What shimmer for a while, turn halides on.
Should we mention also why these lights are best choice to photograph your tank also? 450w over your tank should be enough for most day to day snaps. Because the unit is suspended you almost get backlit background, just need to add little bulb in the bottom behind the tank!

Your comments are very welcome.
Mark if you see this your opinion would be of great value


----------



## Antipofish (7 Jul 2012)

*Re: Rob's 300L (to be named)*

Ed you misunderstood me.  The flexibility I was talking about was as follows:

With the ATI unit (which is a T5 unit), the flexibility if using different spectrum tubes.


----------



## pariahrob (7 Jul 2012)

*Re: Rob's 300L (to be named)*

Now look what I've started! 

Personally I think all different setups have their strengths and weaknesses, which is why I've found it so hard to decide.

I was also thinking about this from a photographers point of view and I really think the T5 and MH combo is the way to go. I can mix and match as I need to and if I need an extra blast I can stitch on the MH. That will easily let me work at lower ISOs which will be good, specially as these photos are for print. With my studio lights I'll be working with over 1000W. 

So, finally, the decision has been made. I can sleep well tonight!

Thanks all!


----------



## Piece-of-fish (7 Jul 2012)

*Re: Rob's 300L (to be named)*



			
				Antipofish said:
			
		

> Ed you misunderstood me.  The flexibility I was talking about was as follows:
> 
> With the ATI unit (which is a T5 unit), the flexibility if using different spectrum tubes.



I see then. I was thinking you refer to dimming more.


----------



## Piece-of-fish (7 Jul 2012)

*Re: Rob's 300L (to be named)*

Yes Rob your journal turns into light discussion 
I was just pointing which is the ideal light plant and photography wise. All have their benefits. I do start to use leds as well.


----------



## pariahrob (7 Jul 2012)

*Re: Rob's 300L (to be named)*

It's all good!

Hopefully it will help other people with the same dilemma as me!


----------



## danmullan (7 Jul 2012)

*Re: Rob's 300L (to be named)*



			
				pariahrob said:
			
		

> Now look what I've started!
> 
> Personally I think all different setups have their strengths and weaknesses, which is why I've found it so hard to decide.

> [To do]:
[A] Reproduce the part of the forum thread from "I was also thinking" up to and including "Thanks all!".
[B] Answer these questions from the forum thread:
(i) How many watts over the tank does the thread say should be enough for most day-to-day snaps?
(ii) What kind of unit does Antipofish say the ATI unit is?
(iii) How much wattage does pariahrob say he will be working with when using his studio lights?
None of the lines that come after this forum thread are needed.

> [Material]:
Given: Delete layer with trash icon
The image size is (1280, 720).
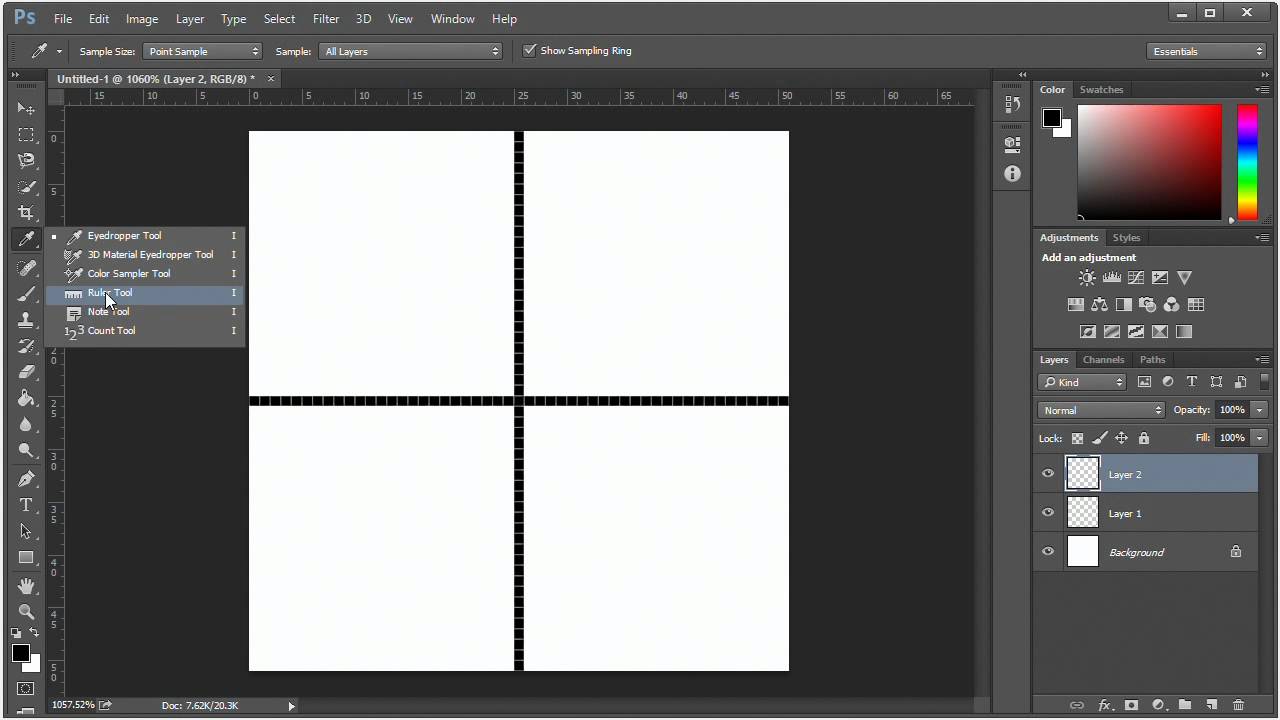Looking at the screenshot, I should 1238,705.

> [Outputs by task]:
[A]
I was also thinking about this from a photographers point of view and I really think the T5 and MH combo is the way to go. I can mix and match as I need to and if I need an extra blast I can stitch on the MH. That will easily let me work at lower ISOs which will be good, specially as these photos are for print. With my studio lights I'll be working with over 1000W. 

So, finally, the decision has been made. I can sleep well tonight!

Thanks all!

[B]
(i) 450w
(ii) A T5 unit
(iii) Over 1000W